Stored records
BEGIN

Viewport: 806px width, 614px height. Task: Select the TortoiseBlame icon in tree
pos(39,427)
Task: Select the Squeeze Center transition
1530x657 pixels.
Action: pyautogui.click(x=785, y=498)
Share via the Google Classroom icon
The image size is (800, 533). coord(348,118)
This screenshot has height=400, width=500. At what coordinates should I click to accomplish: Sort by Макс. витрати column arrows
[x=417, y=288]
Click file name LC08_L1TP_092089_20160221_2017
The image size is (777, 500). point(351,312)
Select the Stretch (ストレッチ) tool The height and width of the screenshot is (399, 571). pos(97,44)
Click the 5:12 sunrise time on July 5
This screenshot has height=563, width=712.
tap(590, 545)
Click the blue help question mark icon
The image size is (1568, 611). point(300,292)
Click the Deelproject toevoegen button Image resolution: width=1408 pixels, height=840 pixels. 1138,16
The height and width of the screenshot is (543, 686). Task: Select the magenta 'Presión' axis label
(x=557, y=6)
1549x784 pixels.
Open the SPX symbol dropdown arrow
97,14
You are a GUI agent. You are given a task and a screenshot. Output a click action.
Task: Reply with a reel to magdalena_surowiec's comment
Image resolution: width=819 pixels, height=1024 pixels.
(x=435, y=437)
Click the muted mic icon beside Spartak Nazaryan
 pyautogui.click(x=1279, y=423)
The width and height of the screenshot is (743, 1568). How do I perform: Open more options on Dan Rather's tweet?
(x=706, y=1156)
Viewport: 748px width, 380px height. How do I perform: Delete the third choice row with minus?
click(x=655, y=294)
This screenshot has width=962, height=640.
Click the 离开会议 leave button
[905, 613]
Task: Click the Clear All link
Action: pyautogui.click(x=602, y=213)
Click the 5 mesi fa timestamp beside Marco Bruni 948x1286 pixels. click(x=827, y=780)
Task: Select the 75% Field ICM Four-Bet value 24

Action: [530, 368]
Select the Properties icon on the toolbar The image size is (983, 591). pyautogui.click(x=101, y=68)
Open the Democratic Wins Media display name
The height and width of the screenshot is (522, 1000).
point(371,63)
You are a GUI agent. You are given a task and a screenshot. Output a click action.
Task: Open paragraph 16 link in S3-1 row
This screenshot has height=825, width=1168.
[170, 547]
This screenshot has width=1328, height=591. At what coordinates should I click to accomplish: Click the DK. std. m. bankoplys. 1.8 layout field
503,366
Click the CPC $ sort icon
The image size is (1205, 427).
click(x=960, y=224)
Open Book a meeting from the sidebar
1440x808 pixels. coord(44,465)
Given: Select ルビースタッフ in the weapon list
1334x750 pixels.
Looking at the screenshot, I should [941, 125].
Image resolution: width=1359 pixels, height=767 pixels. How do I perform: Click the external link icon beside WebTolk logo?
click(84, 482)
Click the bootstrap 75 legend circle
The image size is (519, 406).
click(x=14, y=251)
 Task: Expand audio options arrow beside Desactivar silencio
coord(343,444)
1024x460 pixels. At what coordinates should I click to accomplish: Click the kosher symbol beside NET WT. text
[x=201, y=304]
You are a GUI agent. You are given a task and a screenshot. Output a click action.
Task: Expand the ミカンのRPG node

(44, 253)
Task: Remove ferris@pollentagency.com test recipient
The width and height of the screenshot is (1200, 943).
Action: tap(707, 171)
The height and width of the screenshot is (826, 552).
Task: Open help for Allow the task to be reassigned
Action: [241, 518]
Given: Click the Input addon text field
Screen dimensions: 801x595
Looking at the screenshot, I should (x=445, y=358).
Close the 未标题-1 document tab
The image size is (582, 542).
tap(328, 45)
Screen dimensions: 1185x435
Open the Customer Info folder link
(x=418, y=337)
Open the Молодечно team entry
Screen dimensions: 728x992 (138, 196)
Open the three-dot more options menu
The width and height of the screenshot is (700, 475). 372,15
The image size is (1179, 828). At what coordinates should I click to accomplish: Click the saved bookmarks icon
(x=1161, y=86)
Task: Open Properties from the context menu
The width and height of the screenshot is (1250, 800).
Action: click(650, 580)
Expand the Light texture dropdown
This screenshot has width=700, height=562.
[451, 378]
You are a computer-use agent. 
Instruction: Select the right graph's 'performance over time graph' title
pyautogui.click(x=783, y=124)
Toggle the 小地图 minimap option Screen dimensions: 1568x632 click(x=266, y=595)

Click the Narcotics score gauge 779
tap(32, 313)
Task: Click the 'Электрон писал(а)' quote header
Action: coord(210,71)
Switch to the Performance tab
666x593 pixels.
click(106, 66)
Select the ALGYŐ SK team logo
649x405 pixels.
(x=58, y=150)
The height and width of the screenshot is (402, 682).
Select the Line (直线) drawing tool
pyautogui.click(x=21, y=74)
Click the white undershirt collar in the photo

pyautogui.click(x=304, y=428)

END

## Your objective
Only certain lines are wanted. Please return exactly those from the top of the data through the line with "Click the Deelproject".

## Task solution
Viewport: 806px width, 614px height. Task: Select the TortoiseBlame icon in tree
pos(39,427)
Task: Select the Squeeze Center transition
1530x657 pixels.
Action: pyautogui.click(x=785, y=498)
Share via the Google Classroom icon
The image size is (800, 533). coord(348,118)
This screenshot has height=400, width=500. At what coordinates should I click to accomplish: Sort by Макс. витрати column arrows
[x=417, y=288]
Click file name LC08_L1TP_092089_20160221_2017
The image size is (777, 500). point(351,312)
Select the Stretch (ストレッチ) tool The height and width of the screenshot is (399, 571). pos(97,44)
Click the 5:12 sunrise time on July 5
This screenshot has height=563, width=712.
tap(590, 545)
Click the blue help question mark icon
The image size is (1568, 611). point(300,292)
Click the Deelproject toevoegen button Image resolution: width=1408 pixels, height=840 pixels. 1138,16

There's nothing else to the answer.